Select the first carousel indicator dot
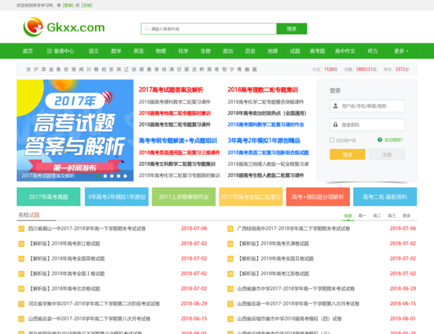The image size is (434, 334). click(x=99, y=176)
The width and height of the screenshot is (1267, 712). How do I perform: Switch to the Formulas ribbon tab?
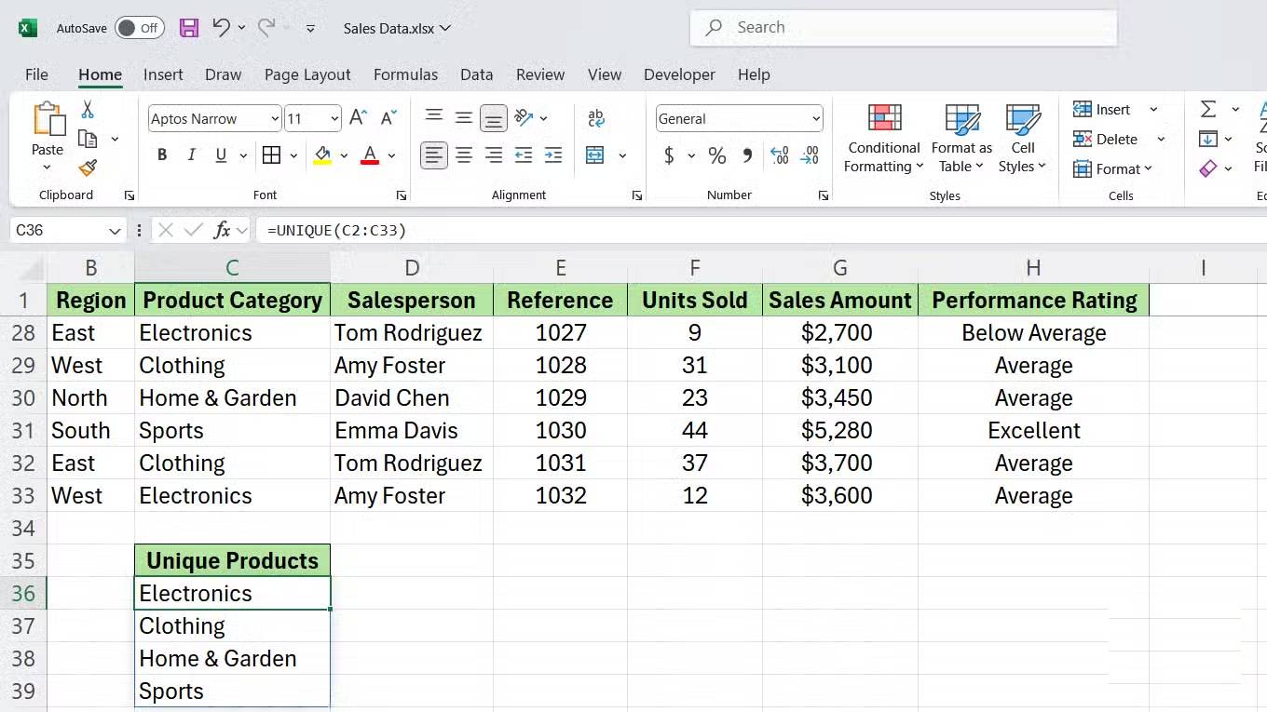click(x=405, y=74)
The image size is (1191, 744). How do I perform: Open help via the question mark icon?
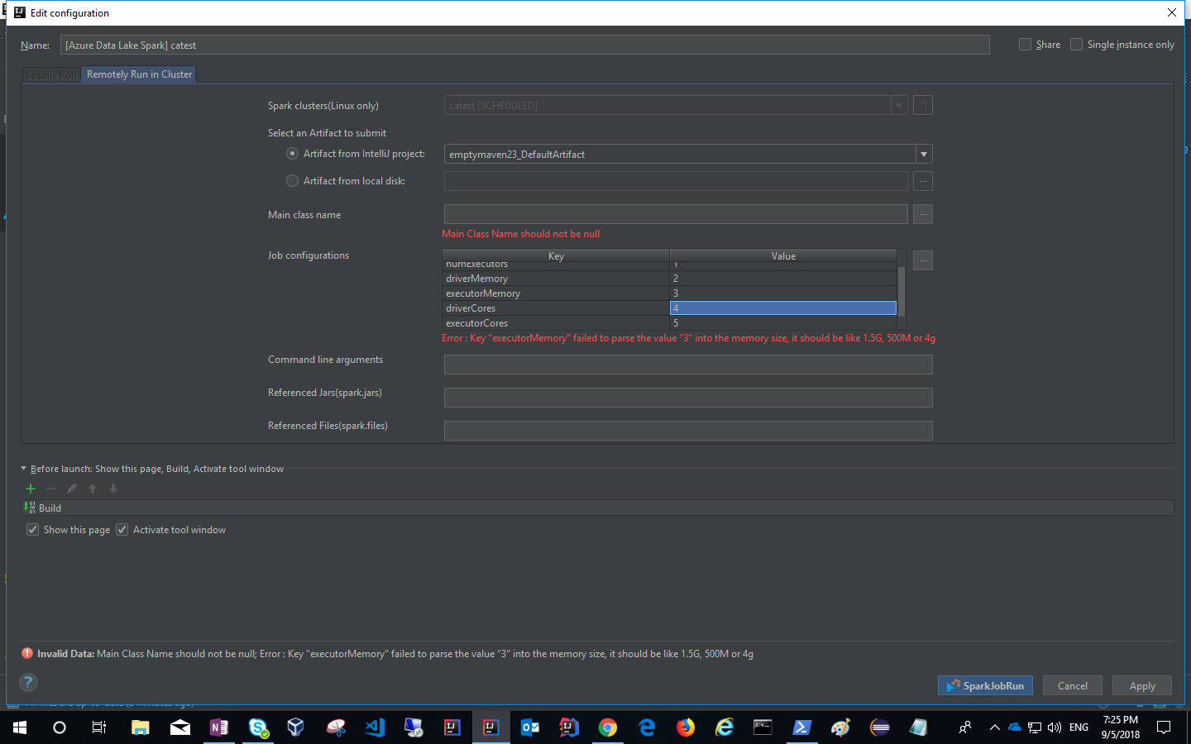(28, 683)
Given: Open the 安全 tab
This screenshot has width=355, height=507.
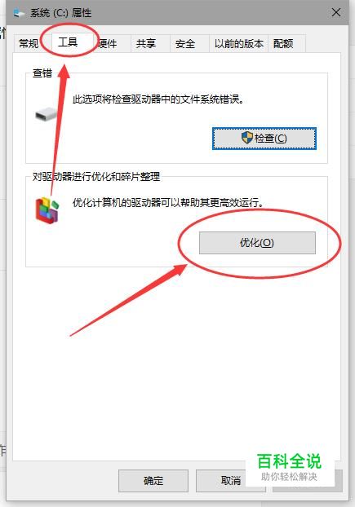Looking at the screenshot, I should 185,43.
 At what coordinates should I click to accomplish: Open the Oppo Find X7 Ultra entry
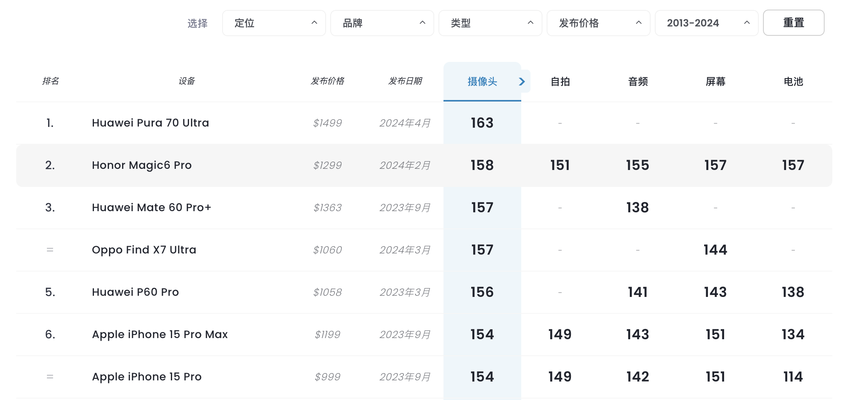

→ Brief
Please retype the data exactly, but do not carry over any picture.

→ Response area
Select the first carousel indicator dot
The image size is (434, 334). click(x=99, y=176)
The width and height of the screenshot is (1267, 712). How do I perform: Switch to the Formulas ribbon tab?
click(x=405, y=74)
The image size is (1191, 744). How do I perform: Open help via the question mark icon?
(28, 683)
Given: Open the 安全 tab
This screenshot has width=355, height=507.
Looking at the screenshot, I should 185,43.
 At what coordinates should I click to accomplish: Open the Oppo Find X7 Ultra entry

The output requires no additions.